Stored data entries:
________________________________________

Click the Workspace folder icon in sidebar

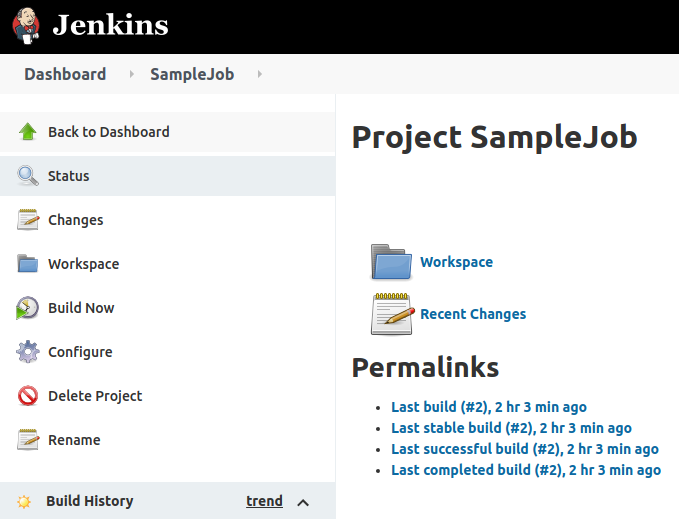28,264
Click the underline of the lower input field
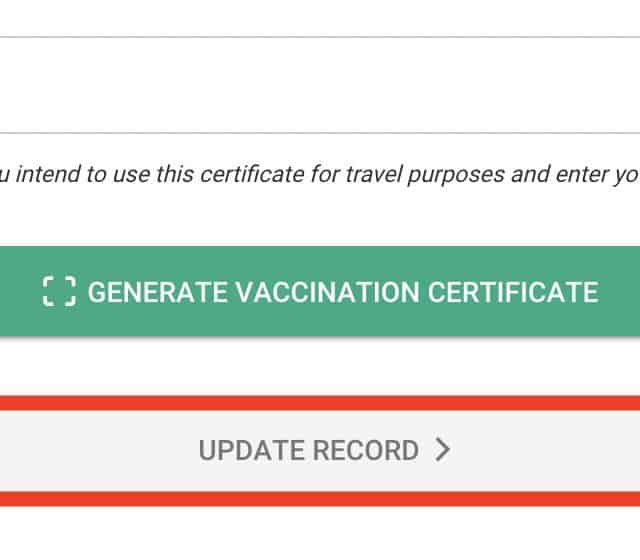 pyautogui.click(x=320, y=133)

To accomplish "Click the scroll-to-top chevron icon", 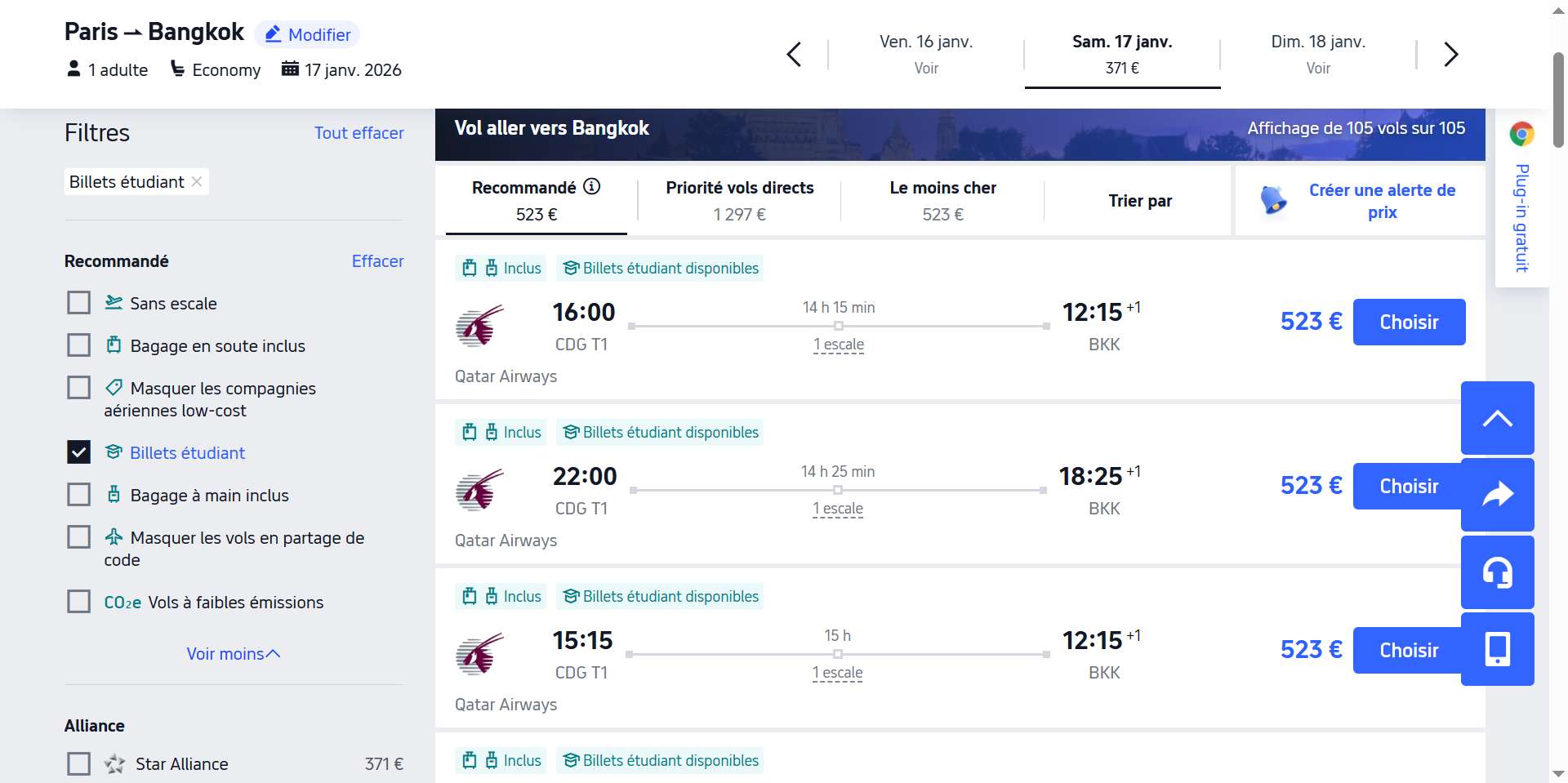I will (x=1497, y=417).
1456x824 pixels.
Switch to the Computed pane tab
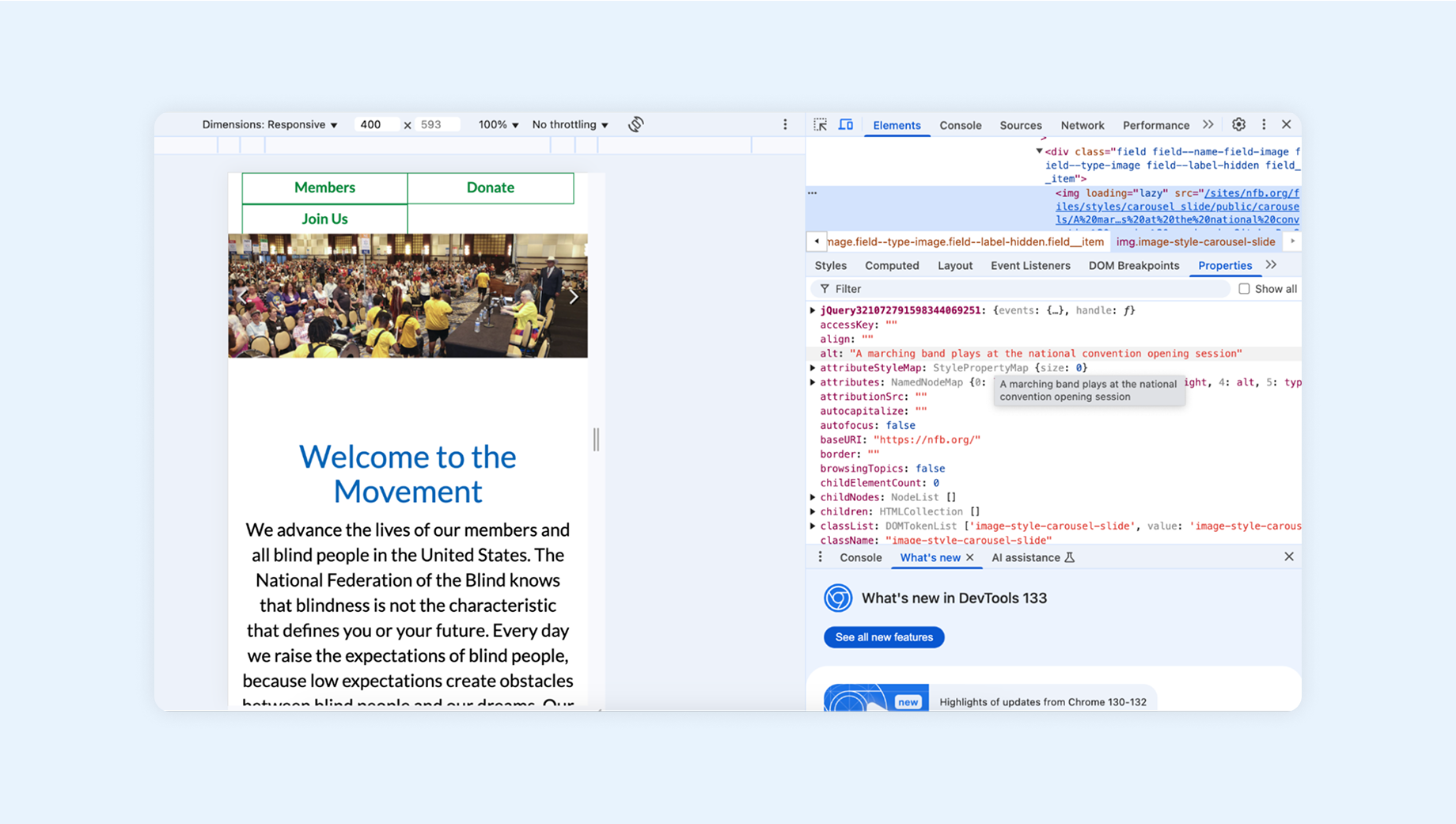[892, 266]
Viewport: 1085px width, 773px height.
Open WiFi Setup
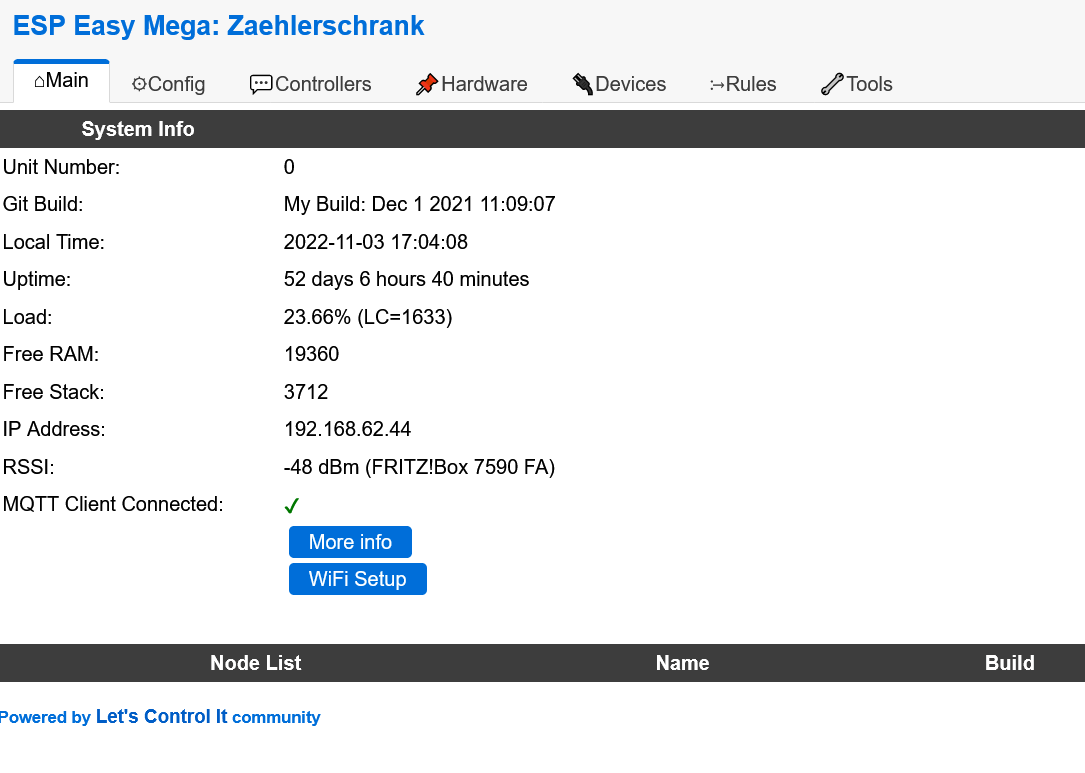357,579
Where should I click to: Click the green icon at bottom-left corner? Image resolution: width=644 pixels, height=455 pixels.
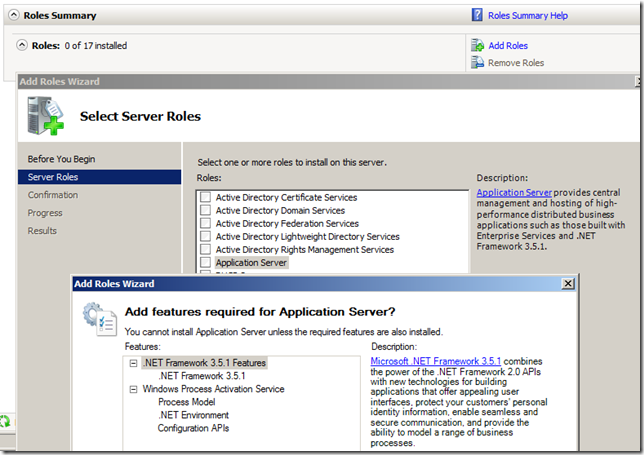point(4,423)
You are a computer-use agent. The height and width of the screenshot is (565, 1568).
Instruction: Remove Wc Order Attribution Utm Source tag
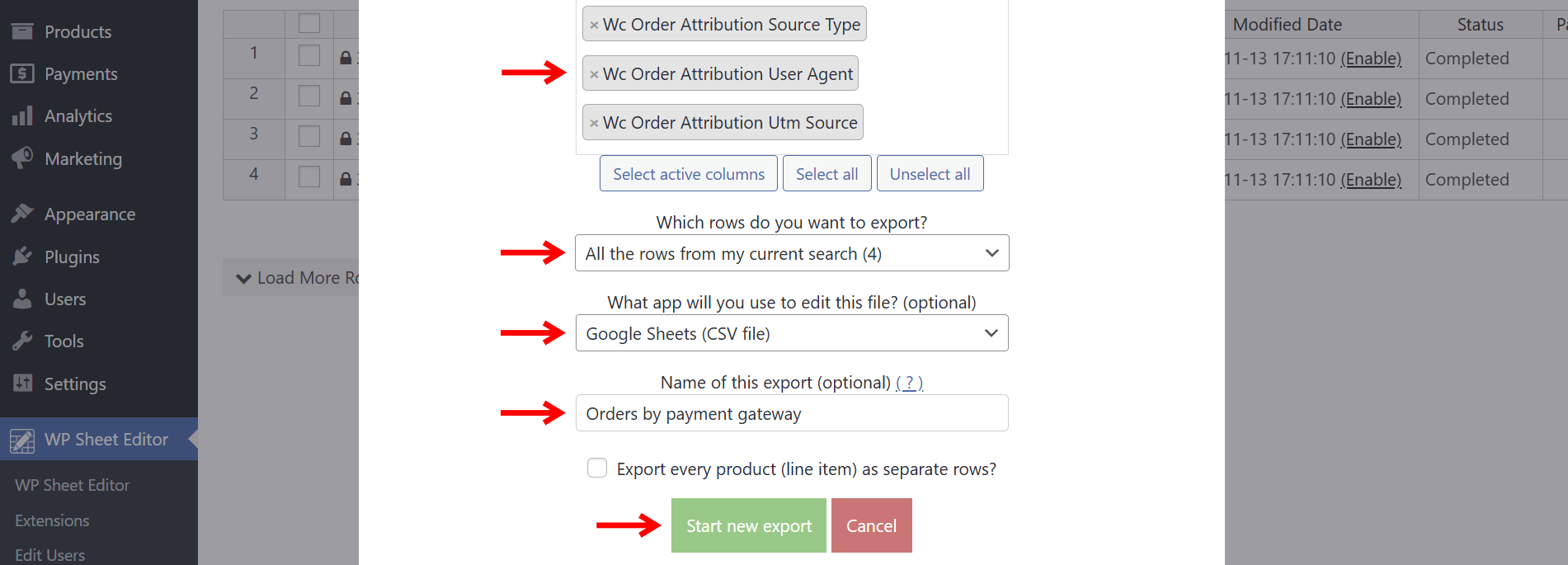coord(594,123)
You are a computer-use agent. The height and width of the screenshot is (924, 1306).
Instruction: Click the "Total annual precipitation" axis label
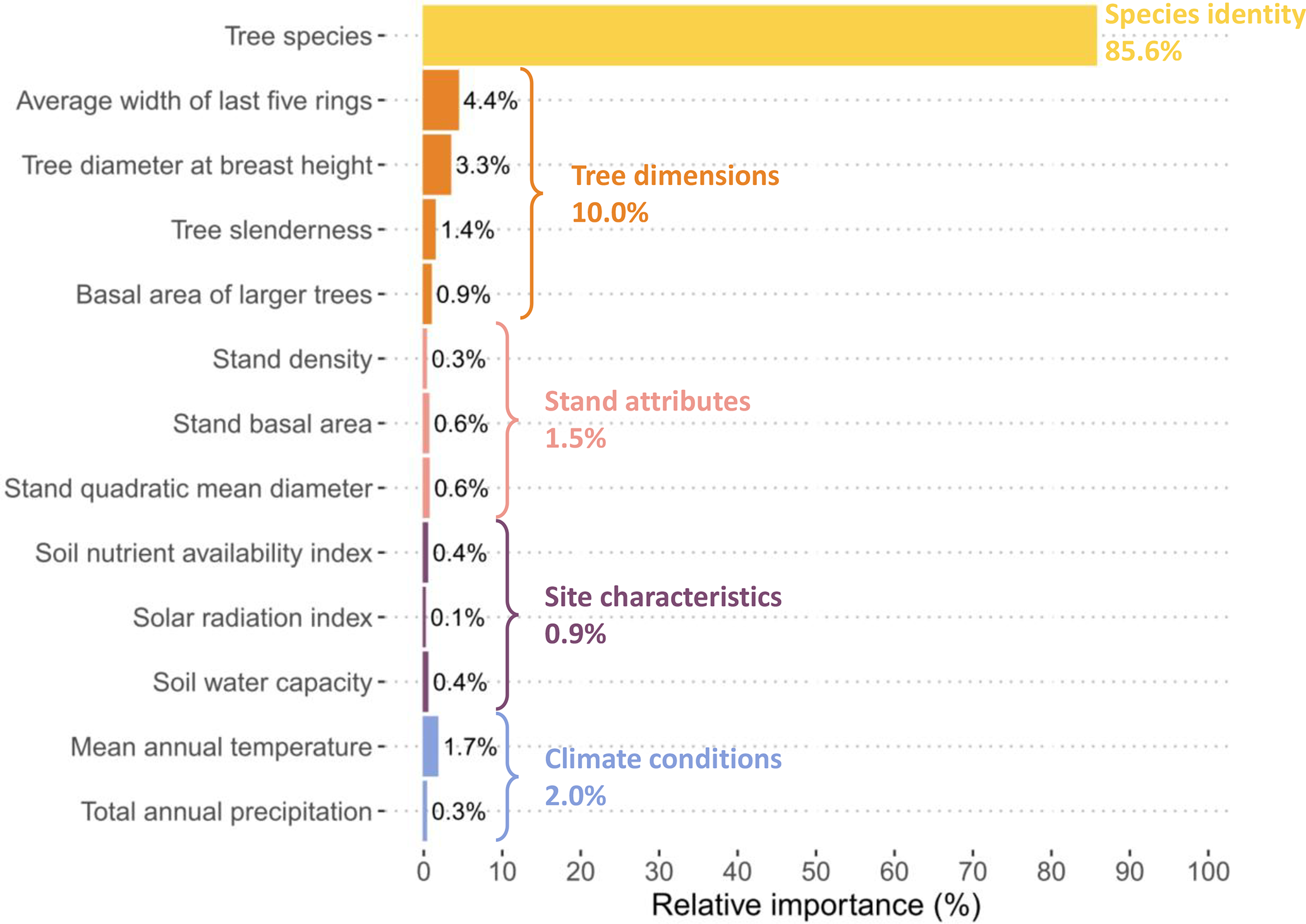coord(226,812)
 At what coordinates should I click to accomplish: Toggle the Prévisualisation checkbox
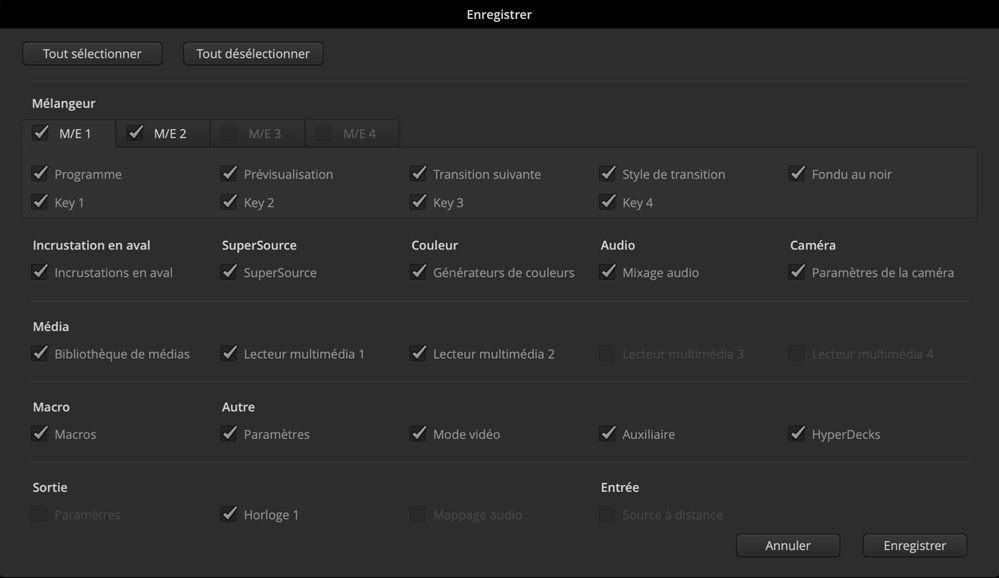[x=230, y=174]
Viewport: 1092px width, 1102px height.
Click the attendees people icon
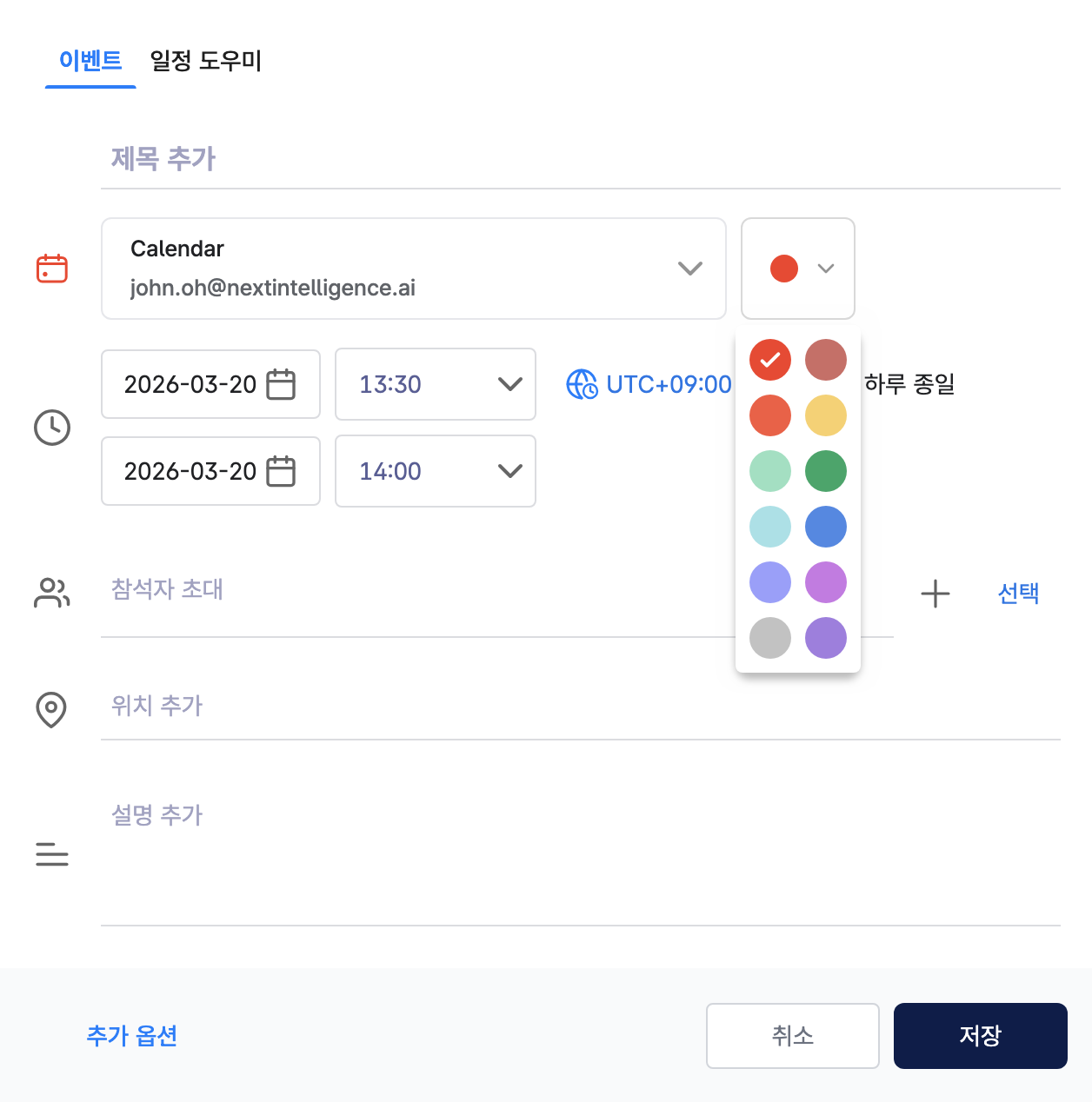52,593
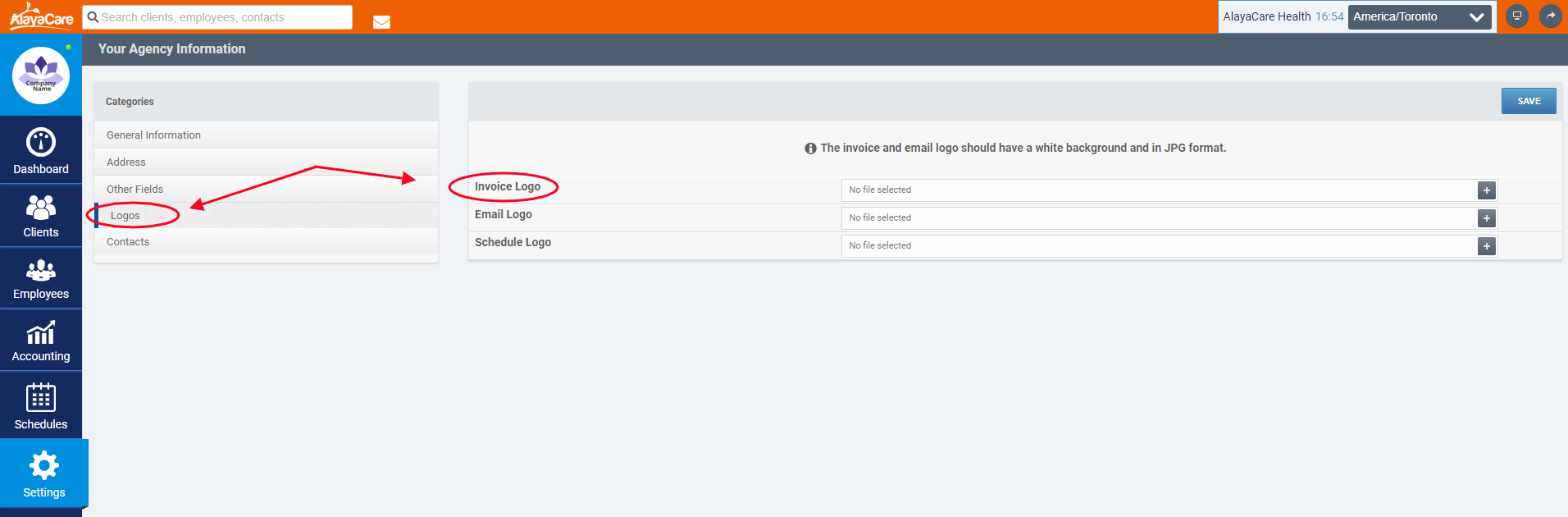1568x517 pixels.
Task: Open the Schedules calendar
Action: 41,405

________________________________________

ABOUT THIS EXERCISE: Leave every picture out and copy precisely the lines from the one containing "At what coordinates" through the last line of the data above, both ends included.

TASK RESPONSE:
 At what coordinates should I click to accomplish: Toggle the Prévisualisation checkbox
[x=230, y=174]
Viewport: 1092px width, 1102px height.
Click the attendees people icon
52,593
1568x517 pixels.
Task: Open the Schedules calendar
Action: 41,405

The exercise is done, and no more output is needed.